**Work instructions:** Output the entries underneath exactly as they are.
------------
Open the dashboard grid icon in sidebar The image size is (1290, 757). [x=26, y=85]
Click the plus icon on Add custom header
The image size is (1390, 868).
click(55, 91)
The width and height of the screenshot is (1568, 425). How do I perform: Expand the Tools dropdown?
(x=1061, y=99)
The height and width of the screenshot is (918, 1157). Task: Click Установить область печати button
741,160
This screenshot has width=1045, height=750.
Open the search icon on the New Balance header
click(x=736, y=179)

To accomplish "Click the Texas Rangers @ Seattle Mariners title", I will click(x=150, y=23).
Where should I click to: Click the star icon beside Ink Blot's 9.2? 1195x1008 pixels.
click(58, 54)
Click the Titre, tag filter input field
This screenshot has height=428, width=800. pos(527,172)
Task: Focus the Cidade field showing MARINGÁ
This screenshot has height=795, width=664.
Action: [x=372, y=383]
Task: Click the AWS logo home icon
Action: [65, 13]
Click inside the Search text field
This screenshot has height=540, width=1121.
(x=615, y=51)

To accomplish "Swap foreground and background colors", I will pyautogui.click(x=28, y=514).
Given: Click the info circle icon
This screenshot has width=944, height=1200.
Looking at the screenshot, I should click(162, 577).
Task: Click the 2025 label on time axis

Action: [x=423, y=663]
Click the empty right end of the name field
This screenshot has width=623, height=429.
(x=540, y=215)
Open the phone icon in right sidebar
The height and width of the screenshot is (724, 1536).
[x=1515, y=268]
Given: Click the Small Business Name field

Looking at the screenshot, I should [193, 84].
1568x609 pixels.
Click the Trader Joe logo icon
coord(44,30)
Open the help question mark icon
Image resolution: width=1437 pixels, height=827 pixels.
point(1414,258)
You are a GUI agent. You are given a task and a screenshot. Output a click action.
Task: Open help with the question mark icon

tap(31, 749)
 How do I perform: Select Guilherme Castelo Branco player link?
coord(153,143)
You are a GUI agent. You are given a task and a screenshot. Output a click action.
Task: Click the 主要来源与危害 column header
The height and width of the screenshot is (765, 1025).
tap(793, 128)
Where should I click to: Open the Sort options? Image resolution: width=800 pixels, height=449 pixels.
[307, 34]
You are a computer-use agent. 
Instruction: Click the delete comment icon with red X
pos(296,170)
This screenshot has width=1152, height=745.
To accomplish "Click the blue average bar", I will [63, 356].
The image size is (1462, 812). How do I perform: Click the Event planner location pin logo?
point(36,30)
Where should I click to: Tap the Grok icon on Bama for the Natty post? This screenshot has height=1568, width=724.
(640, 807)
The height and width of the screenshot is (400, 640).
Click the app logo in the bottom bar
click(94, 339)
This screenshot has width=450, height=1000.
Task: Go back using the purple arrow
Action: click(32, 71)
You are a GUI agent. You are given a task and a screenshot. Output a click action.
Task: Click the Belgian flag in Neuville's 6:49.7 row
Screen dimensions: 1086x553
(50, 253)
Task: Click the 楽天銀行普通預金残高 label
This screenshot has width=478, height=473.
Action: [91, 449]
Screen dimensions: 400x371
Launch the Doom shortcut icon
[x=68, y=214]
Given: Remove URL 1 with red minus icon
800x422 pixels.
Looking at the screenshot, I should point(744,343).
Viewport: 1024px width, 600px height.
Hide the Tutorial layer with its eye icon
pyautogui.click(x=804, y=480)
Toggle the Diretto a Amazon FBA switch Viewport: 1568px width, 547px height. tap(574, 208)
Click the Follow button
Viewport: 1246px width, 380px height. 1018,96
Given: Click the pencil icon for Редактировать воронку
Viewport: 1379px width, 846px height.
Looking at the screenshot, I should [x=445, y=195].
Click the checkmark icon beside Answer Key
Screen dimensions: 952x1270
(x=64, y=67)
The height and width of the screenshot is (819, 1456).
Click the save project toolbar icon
------------
**Output for this task:**
Open the dashboard grid icon in sidebar The image size is (1290, 757). [x=26, y=85]
Click the plus icon on Add custom header
The image size is (1390, 868).
click(55, 91)
The width and height of the screenshot is (1568, 425). How do I perform: Expand the Tools dropdown?
(x=1061, y=99)
The height and width of the screenshot is (918, 1157). Task: Click Установить область печати button
741,160
This screenshot has width=1045, height=750.
Open the search icon on the New Balance header
click(x=736, y=179)

To accomplish "Click the Texas Rangers @ Seattle Mariners title", I will click(x=150, y=23).
Where should I click to: Click the star icon beside Ink Blot's 9.2? 1195x1008 pixels.
click(58, 54)
Click the Titre, tag filter input field
This screenshot has height=428, width=800. pos(527,172)
Task: Focus the Cidade field showing MARINGÁ
This screenshot has height=795, width=664.
Action: [x=372, y=383]
Task: Click the AWS logo home icon
Action: [65, 13]
Click inside the Search text field
This screenshot has height=540, width=1121.
(x=615, y=51)

To accomplish "Swap foreground and background colors", I will pyautogui.click(x=28, y=514).
Given: Click the info circle icon
This screenshot has width=944, height=1200.
Looking at the screenshot, I should click(162, 577).
Task: Click the 2025 label on time axis

Action: [x=423, y=663]
Click the empty right end of the name field
This screenshot has width=623, height=429.
(x=540, y=215)
Open the phone icon in right sidebar
The height and width of the screenshot is (724, 1536).
[x=1515, y=268]
Given: Click the Small Business Name field

Looking at the screenshot, I should [193, 84].
1568x609 pixels.
Click the Trader Joe logo icon
coord(44,30)
Open the help question mark icon
Image resolution: width=1437 pixels, height=827 pixels.
point(1414,258)
You are a GUI agent. You are given a task and a screenshot. Output a click action.
Task: Open help with the question mark icon

tap(31, 749)
 How do I perform: Select Guilherme Castelo Branco player link?
coord(153,143)
You are a GUI agent. You are given a task and a screenshot. Output a click action.
Task: Click the 主要来源与危害 column header
The height and width of the screenshot is (765, 1025).
tap(793, 128)
Where should I click to: Open the Sort options? Image resolution: width=800 pixels, height=449 pixels.
[307, 34]
You are a computer-use agent. 
Instruction: Click the delete comment icon with red X
pos(296,170)
This screenshot has width=1152, height=745.
To accomplish "Click the blue average bar", I will [63, 356].
The image size is (1462, 812). How do I perform: Click the Event planner location pin logo?
point(36,30)
Where should I click to: Tap the Grok icon on Bama for the Natty post? This screenshot has height=1568, width=724.
(640, 807)
The height and width of the screenshot is (400, 640).
Click the app logo in the bottom bar
click(94, 339)
This screenshot has width=450, height=1000.
Task: Go back using the purple arrow
Action: click(32, 71)
You are a GUI agent. You are given a task and a screenshot. Output a click action.
Task: Click the Belgian flag in Neuville's 6:49.7 row
Screen dimensions: 1086x553
(50, 253)
Task: Click the 楽天銀行普通預金残高 label
This screenshot has width=478, height=473.
Action: [91, 449]
Screen dimensions: 400x371
Launch the Doom shortcut icon
[x=68, y=214]
Given: Remove URL 1 with red minus icon
800x422 pixels.
Looking at the screenshot, I should point(744,343).
Viewport: 1024px width, 600px height.
Hide the Tutorial layer with its eye icon
pyautogui.click(x=804, y=480)
Toggle the Diretto a Amazon FBA switch Viewport: 1568px width, 547px height. tap(574, 208)
Click the Follow button
Viewport: 1246px width, 380px height. 1018,96
Given: Click the pencil icon for Редактировать воронку
Viewport: 1379px width, 846px height.
Looking at the screenshot, I should [x=445, y=195].
Click the checkmark icon beside Answer Key
Screen dimensions: 952x1270
(x=64, y=67)
The height and width of the screenshot is (819, 1456).
Click the save project toolbar icon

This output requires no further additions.